Thiruvalla has the only temple in Kerala where Kathakali is performed daily as part of the religious ceremony, and it also has a number of temples in the surrounding villages, so that’s where we wanted to go. But first Ksenia needed another ayurvedic massage, so we went to a place that was listed in our Kerala travel book, but that place really looked more a hospital than anything else. They didn’t seem to have any patients, because the owner/doctor pretty much spent his whole afternoon with us, embarrassingly eager to please us, to make us want to come back tomorrow, and to tell all our fiends. He even reserved a room and drove us to a hotel that he insisted we stay in, even though we had told him a few times that we don’t know how long and where we want to stay and that we might actually leave town altogether.
So instead, we just had lunch at the hotel, pondered our options and called a place outside of town, which sounded much nicer than this hotel in the middle of Thiruvalla. Of course, the receptionist followed us onto the street wondering where we are going, but ah well. We took one of the many HM Ambassador taxi cabs, and even the cab drivers that were immediately surrounding us were laughing with me when I laughed about the price the driver wanted for the 2km ride.
But at least we got there, and we were quite happy with our choice this time, the Vanjipuzha Palace in Chengannur, where it was quiet and green, the food was great and the staff was very helpful. Maybe a bit too helpful, because, since it is more a homestay than a hotel, the staff had no problem asking us all kinds of private questions, insisted on watching us eat while they served us very yummy food, and tried to walk into our room for our wake up call at 7am. Like many in Kerala, they are also Christians, which got a bit annoying when they started preaching about it or acted as if that were a special accomplishment, and downright embarrassing when one of them gave us a tour to a number of Hindu temples while going on about how Christianity is the opposite of Hinduism’s idol worship, as he called it. Strangely, he also was a devout anti-communist, the main reason seemingly being that the communist government was to blame for labor costs being too high and so many rice fields were no longer economical.

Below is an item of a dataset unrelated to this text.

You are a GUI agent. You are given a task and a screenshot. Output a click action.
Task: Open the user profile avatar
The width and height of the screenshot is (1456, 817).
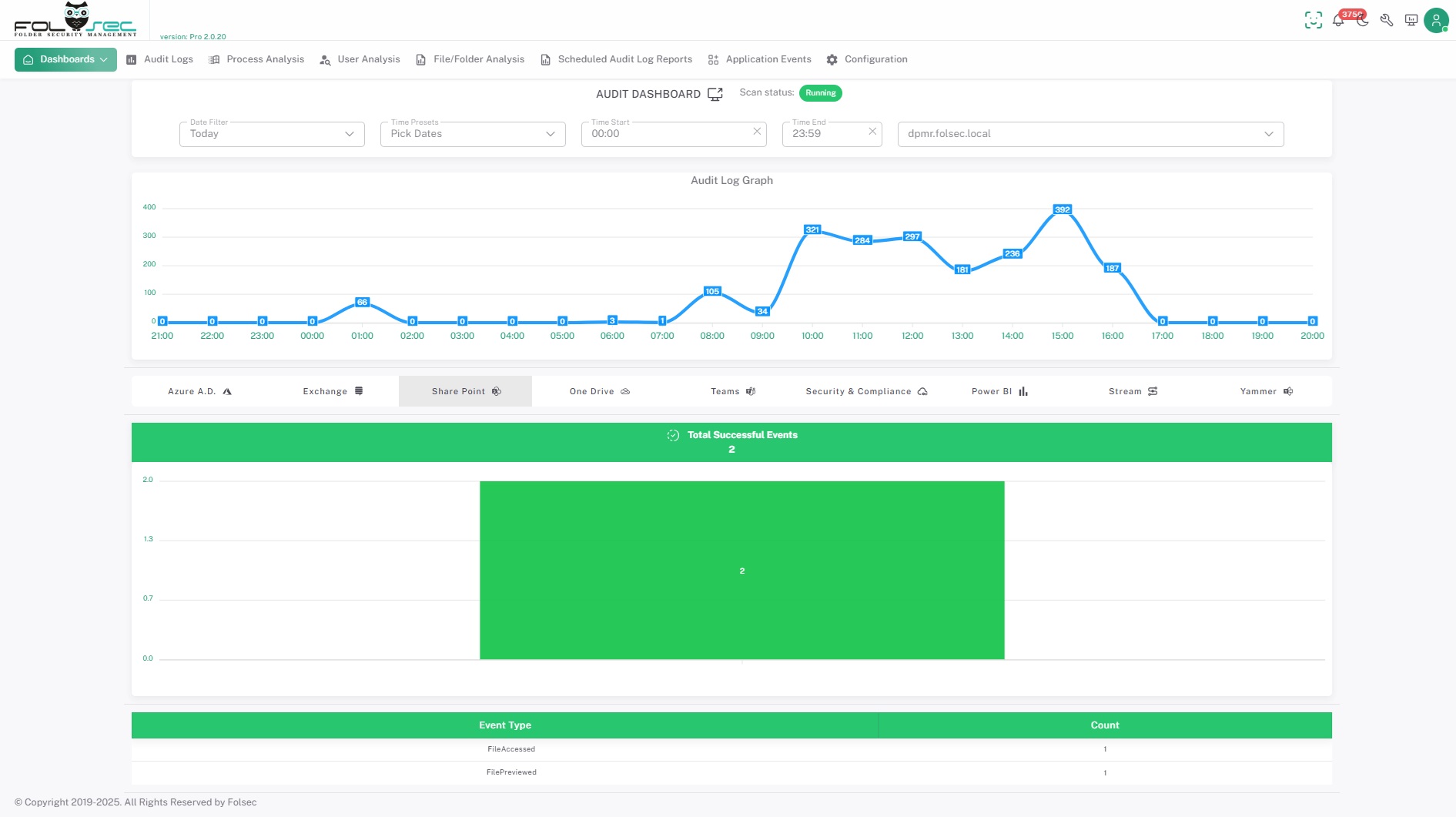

Either way, he was quite knowledgeable about the area, and he showed us a lot of things that we wouldn’t have seen otherwise. In the evening, we went to the Kathakali temple and apparently he was able to tell us what the story was all about just from reading the hand gestures. Amazingly, the Kathakali performance is almost every night from 10pm to 5am. Not there were many people there apart from us, but it was quite impressive. Later on, there was a bit of a cat fight amongst the staff, because he hadn’t told the others where we were going or when we would come back, so they got all worried and showed up at 2am at the temple to find us and take us back to the hotel. Sadly, both staff members were strongly hinting that they would like to help us get themselves or their children a work visa for the US, again emphasizing that they are Christians.
Anyways, we left after three hours of sleep to catch a 6am train to Trivandrum. We only had time for a quick stop at the Sri Padmanabhaswamy temple, whose inner square was closed for non-Hindus anyways, as is the case in a number of temples, and then it was back to Mumbai, Ksenia’s backpack enriched with a number of fabrics and a hand-made metal mirror she had bought and me already looking where should we go onto our next little trip.